Series of meetings are now going on in the opposition camp in the Peoples Democratic Party in Plateau State to ensure that Governor of Plateau State, Jonah Jang, and Chairman of the party, Dakum Shown, do not remain relevant beyond 2011.

Despite the court ruling in May, restraining the Caretaker Committee of the party headed by Chief King Shuluwa from operating in the state, the national headquarter of the party, at its last NEC meeting gave the committee three months to hold election at ward and local government levels as well as conclude the state congress.

Daily Sun gathered that the Dakum Shown faction, having seen the handwriting on the wall that abiding by the court order only amounted to anti-party activity, had decided to go for the congresses. It is expected to make announcement to this effect as soon as the governor returns to the state this week from his medical trip abroad.

However, the Emmanuel Mangni-led group, which had been giving the Caretaker Committee the necessary backing to enable it carry out its assignment in the state was not comfortable with this development.

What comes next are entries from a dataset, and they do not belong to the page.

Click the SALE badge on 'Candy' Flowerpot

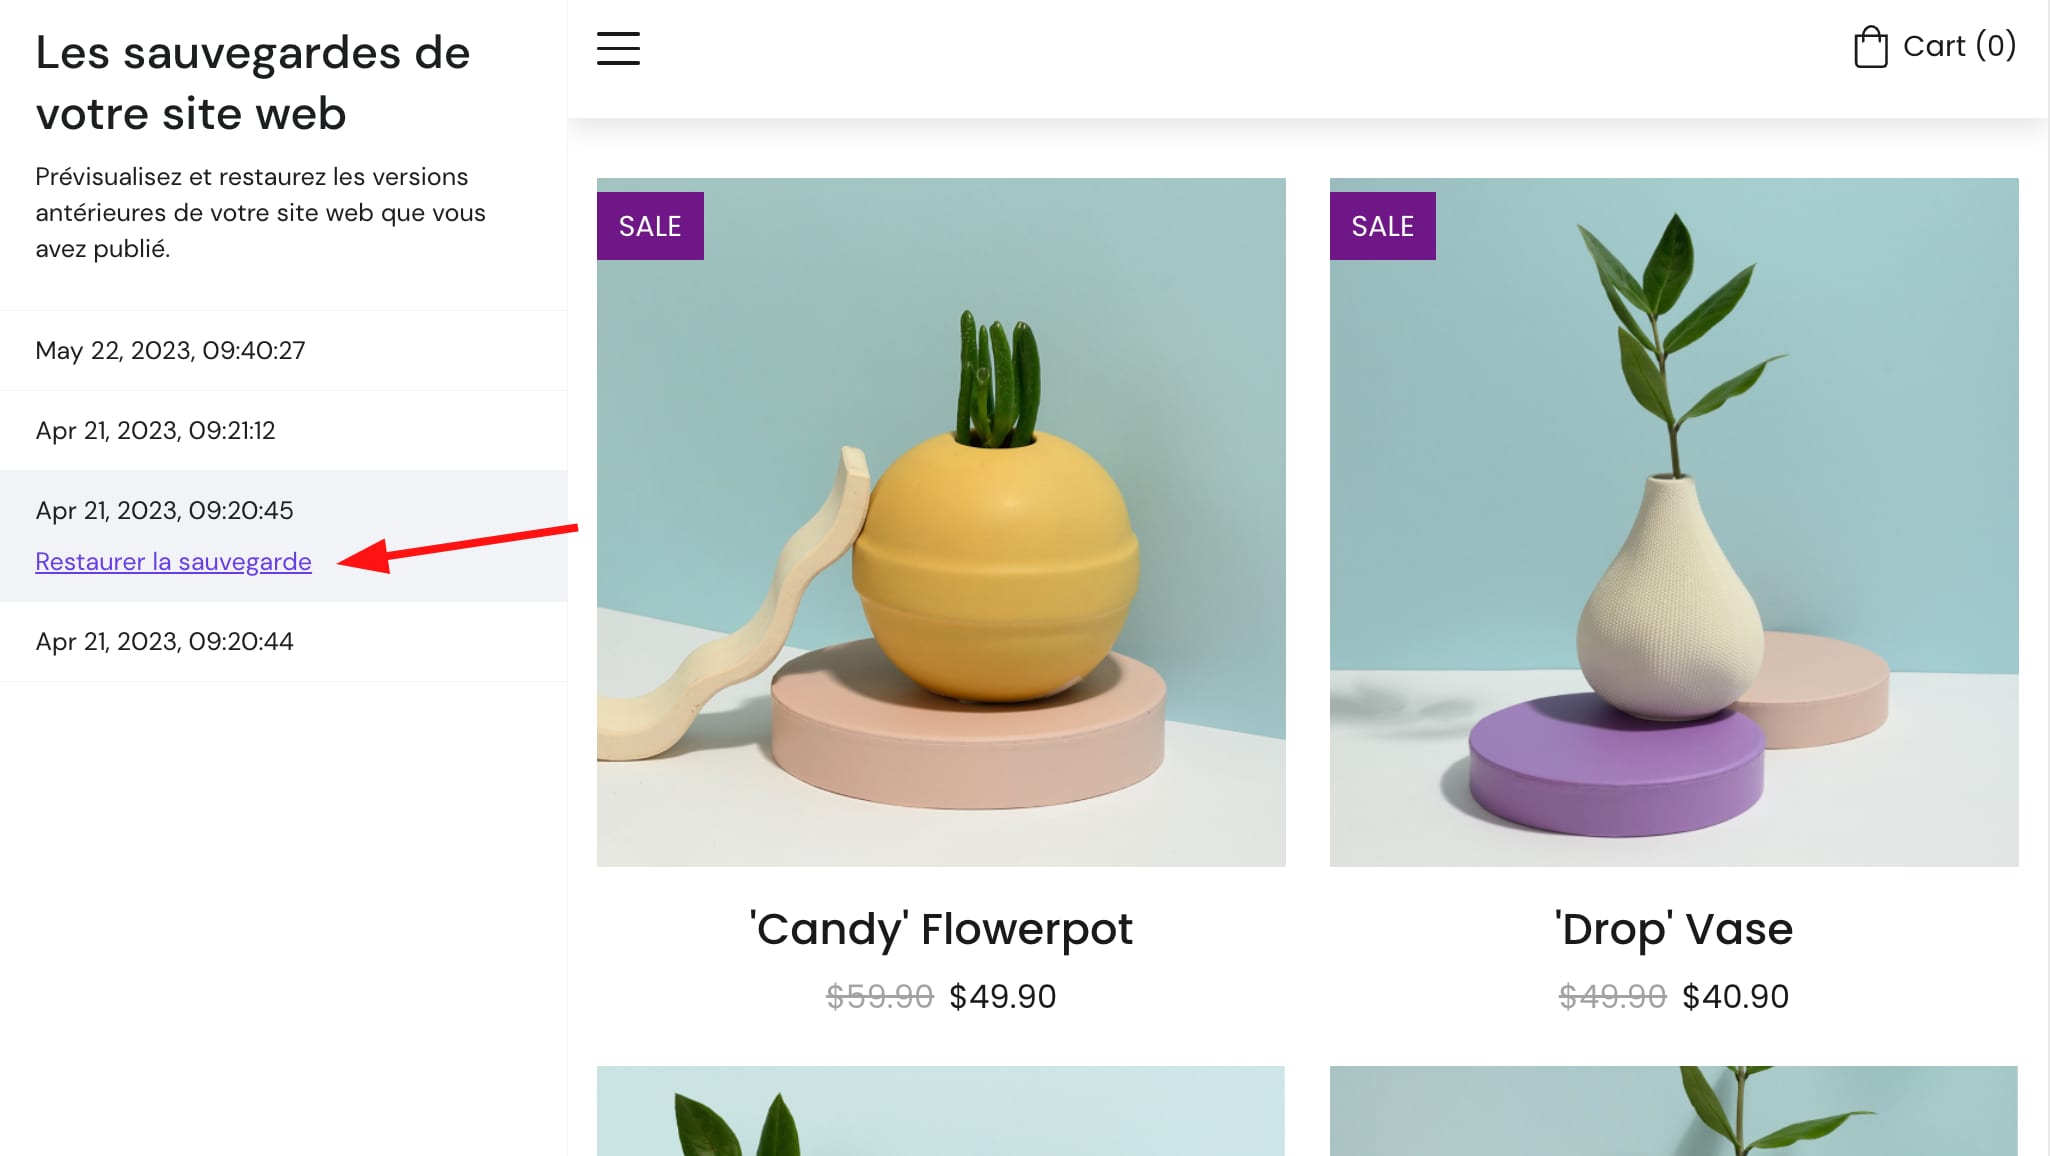coord(649,226)
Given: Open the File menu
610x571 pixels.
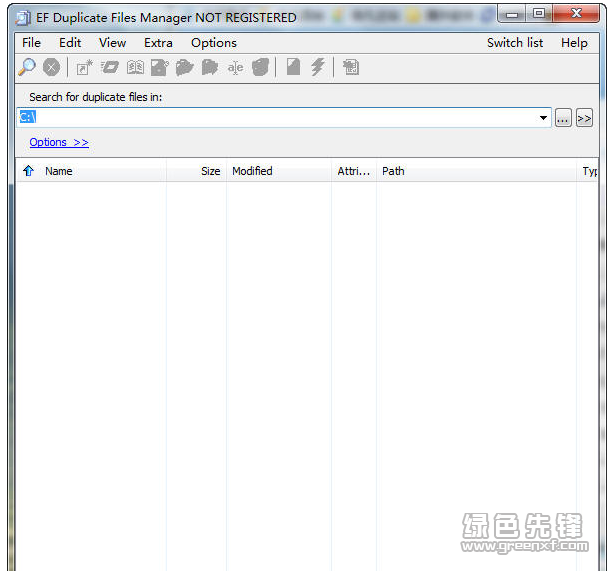Looking at the screenshot, I should click(x=31, y=43).
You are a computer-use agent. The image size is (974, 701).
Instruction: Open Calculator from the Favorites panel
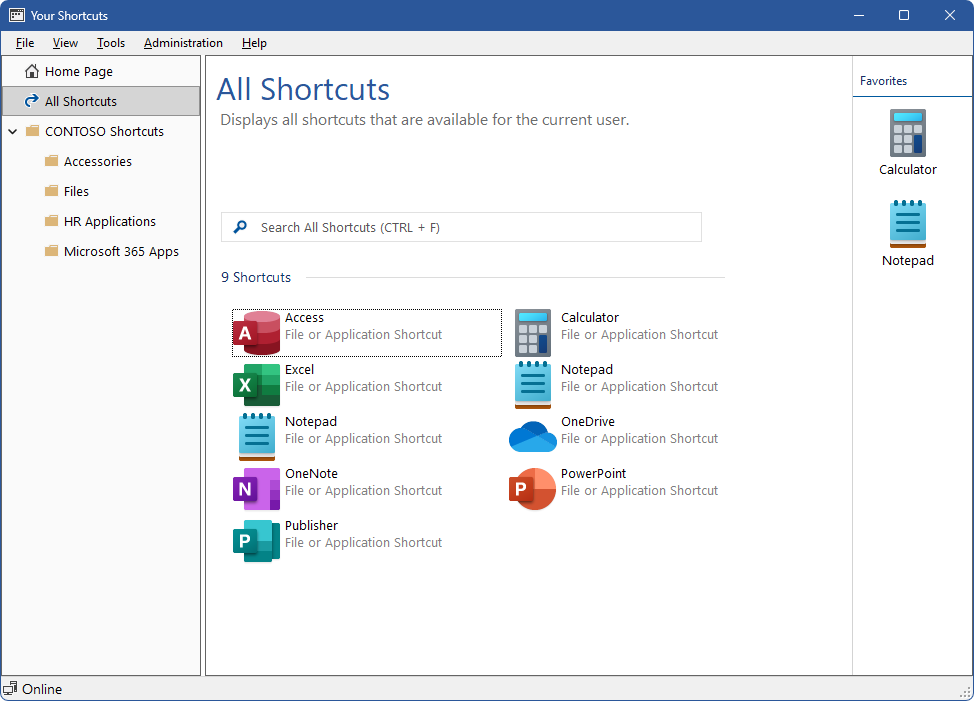(x=907, y=133)
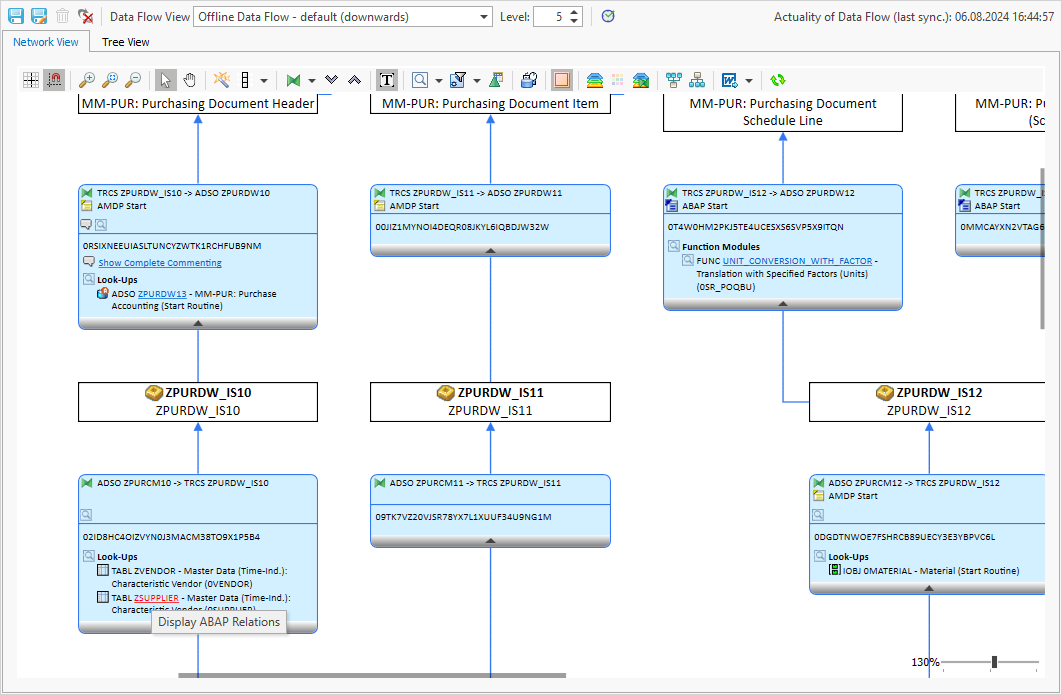Click the zoom slider handle at 130%

(994, 662)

It has, therefore, been holding series of meetings to capture delegates at the ward, local government and state levels to make it impossible for the governor's goup to make any impact.

A member of the group described one of such meetings as very successful as members were all in agreement that the present leadership under Dakum Shown must be dismantled and they had begun to shop for candidates for the elective post, including the person to fill the governorship seat.

However, information from the governor's camp also indicated that the members were not lying low either but trying all possible means to reconcile with the aggrieved members to ensure that the governor did not lose out but still get the party's ticket for his second term in office.

'Baba will have to bend his rule a bit. He has to be more diplomatic in dealing with the people even if it means meeting some of the elders in the opposition on one- to-one basis and get them to give him their conditions for them to give him their support,' says a member of the group.

He was optimistic that at the end something positive would come out. 'It will not be easy but at the end we will succeed,' he said.